NICOSIA, Cyprus (AP) — A man held on suspicion of helping to plan attacks against Israeli tourists on Cyprus displayed similar behavioral patterns to a suicide bomber who killed six in a Bulgarian seaside resort, the island's justice minister said Monday, but stopped short of drawing any links between the two.
Loucas Louca said that the case was "very sensitive," and although the actions were not similar "some patterns of his behavior were the same as that of the terrorist in the Bulgarian terrorist attack."
Louca said the 24-year-old suspect belonged to an organization which is not on a European Union list of known terrorist groups. He declined to name the organization, or give any further details because he said the investigation is ongoing.
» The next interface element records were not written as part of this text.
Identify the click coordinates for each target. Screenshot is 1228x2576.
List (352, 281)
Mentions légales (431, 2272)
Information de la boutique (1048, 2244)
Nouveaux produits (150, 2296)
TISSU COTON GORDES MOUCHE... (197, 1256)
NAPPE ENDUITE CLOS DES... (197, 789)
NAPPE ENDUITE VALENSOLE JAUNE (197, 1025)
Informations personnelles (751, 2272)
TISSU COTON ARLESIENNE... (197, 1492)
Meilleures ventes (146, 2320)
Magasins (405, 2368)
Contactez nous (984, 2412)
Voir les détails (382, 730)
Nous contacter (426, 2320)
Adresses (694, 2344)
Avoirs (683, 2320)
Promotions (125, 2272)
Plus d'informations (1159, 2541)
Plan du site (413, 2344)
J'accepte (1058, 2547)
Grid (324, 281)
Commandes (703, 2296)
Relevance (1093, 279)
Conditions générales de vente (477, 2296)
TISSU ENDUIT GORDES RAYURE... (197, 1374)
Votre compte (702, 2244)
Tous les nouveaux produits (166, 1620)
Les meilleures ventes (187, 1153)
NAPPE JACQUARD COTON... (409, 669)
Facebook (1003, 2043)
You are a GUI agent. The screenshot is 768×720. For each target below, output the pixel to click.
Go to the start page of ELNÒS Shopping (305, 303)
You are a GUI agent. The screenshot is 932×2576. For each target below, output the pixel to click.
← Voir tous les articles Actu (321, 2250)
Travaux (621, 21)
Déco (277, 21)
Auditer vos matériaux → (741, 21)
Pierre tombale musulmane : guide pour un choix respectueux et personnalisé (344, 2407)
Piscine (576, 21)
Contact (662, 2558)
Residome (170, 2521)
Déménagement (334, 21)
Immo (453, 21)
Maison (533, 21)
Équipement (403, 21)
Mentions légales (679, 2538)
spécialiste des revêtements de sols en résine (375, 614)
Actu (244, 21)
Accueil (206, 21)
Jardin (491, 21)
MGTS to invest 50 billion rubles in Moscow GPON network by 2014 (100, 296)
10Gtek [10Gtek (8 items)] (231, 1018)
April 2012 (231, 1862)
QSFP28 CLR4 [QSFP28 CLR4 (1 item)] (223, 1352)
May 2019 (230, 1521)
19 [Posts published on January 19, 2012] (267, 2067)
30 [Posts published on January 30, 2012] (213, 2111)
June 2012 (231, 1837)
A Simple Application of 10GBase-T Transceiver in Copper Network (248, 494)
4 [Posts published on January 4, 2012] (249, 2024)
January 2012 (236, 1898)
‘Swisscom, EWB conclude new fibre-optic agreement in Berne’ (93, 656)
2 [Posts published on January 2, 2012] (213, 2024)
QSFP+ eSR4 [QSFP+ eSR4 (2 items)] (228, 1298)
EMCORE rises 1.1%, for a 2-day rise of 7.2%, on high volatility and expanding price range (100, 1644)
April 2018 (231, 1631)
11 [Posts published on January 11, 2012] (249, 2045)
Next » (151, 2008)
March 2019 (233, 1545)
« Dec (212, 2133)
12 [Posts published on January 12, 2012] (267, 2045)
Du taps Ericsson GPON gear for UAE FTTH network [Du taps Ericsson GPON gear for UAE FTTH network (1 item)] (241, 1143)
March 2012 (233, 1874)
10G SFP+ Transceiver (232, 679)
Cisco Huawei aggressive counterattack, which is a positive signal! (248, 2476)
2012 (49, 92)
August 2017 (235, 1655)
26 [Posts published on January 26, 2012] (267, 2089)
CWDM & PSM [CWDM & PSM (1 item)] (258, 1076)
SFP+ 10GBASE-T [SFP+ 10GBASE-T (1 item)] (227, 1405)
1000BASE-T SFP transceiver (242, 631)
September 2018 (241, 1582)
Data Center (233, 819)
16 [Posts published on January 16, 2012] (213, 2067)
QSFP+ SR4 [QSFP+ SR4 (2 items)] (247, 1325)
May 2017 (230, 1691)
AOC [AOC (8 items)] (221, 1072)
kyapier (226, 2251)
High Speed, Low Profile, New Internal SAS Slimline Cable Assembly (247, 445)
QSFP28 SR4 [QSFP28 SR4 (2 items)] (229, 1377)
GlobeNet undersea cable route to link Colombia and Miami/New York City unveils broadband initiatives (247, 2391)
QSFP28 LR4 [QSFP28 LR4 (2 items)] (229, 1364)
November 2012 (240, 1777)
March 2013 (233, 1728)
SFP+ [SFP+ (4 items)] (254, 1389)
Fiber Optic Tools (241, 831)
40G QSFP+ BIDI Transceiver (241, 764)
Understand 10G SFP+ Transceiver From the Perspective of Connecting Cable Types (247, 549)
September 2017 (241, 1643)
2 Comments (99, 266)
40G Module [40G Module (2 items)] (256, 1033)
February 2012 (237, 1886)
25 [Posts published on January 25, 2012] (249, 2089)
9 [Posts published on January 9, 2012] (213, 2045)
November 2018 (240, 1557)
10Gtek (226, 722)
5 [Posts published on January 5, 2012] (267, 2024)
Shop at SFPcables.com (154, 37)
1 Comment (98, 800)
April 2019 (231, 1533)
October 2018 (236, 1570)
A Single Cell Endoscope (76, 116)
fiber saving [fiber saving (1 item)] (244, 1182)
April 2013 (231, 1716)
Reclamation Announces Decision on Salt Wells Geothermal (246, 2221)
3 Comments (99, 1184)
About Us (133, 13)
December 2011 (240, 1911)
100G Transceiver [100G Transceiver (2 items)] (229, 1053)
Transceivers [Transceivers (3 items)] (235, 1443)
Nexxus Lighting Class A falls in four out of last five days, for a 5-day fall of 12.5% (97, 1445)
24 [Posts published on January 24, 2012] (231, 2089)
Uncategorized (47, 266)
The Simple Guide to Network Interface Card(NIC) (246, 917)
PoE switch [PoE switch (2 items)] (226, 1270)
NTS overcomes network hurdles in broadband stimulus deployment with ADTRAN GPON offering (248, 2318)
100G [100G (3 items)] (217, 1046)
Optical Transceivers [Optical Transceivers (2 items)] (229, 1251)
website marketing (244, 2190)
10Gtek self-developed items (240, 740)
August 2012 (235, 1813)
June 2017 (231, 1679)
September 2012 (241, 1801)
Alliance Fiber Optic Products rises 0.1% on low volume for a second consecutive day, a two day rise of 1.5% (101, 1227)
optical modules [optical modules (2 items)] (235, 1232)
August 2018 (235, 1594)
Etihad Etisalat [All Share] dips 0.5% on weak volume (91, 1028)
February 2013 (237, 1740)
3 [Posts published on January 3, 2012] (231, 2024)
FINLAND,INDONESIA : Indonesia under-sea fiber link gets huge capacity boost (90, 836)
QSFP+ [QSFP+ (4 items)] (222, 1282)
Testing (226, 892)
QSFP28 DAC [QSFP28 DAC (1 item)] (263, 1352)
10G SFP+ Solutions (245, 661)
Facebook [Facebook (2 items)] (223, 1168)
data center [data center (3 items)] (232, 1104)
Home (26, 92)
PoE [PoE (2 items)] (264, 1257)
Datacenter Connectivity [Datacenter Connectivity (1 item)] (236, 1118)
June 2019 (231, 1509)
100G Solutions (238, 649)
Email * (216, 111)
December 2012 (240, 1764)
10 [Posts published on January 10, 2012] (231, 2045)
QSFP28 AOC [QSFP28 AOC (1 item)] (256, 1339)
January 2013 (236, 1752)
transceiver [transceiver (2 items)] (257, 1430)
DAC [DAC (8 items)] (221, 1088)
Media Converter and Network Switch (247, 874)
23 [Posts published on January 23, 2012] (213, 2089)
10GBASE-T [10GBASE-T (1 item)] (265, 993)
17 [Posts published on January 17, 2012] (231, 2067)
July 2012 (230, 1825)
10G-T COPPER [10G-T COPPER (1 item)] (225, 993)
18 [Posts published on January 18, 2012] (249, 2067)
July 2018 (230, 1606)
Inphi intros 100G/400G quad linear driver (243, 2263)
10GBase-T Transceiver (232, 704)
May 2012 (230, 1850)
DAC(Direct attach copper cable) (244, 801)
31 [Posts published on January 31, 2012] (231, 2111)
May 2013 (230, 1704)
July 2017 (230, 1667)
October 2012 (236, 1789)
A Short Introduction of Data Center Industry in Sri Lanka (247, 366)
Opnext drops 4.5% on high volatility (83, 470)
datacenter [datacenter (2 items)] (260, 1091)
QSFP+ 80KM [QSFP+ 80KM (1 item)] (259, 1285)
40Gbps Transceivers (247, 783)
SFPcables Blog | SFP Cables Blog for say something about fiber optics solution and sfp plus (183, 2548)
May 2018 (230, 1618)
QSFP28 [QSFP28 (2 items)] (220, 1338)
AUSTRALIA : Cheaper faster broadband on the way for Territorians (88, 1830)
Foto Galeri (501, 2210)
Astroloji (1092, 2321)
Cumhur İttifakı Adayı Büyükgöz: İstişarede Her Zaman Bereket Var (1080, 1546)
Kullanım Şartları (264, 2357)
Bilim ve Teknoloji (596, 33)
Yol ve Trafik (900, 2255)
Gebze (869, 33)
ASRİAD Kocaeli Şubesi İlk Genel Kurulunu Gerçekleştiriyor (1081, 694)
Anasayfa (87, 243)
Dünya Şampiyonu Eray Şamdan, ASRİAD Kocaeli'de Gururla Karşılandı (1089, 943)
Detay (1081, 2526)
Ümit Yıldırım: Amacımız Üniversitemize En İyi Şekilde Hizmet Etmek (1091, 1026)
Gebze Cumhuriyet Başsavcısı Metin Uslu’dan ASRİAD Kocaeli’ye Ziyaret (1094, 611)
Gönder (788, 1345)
Cyprus authorities have remained tight-lipped about the man's identity or his intended target, but have said they believe he was acting alone.
State media have widely reported the suspect to be a Swedish passport holder of Lebanese descent with affiliations to Lebanon's Hezbollah, who was monitoring and recording the movements of Israeli tourists and other Israeli interests on the island.
In a closed-doors hearing Monday, a Cyprus court renewed a police request to extend the suspect's detention until Friday when investigators are expected to formally charge him.
The suspect was arrested two weeks ago following a tip from foreign intelligence agencies.
Bulgarian officials continue to investigate last week's suicide bombing.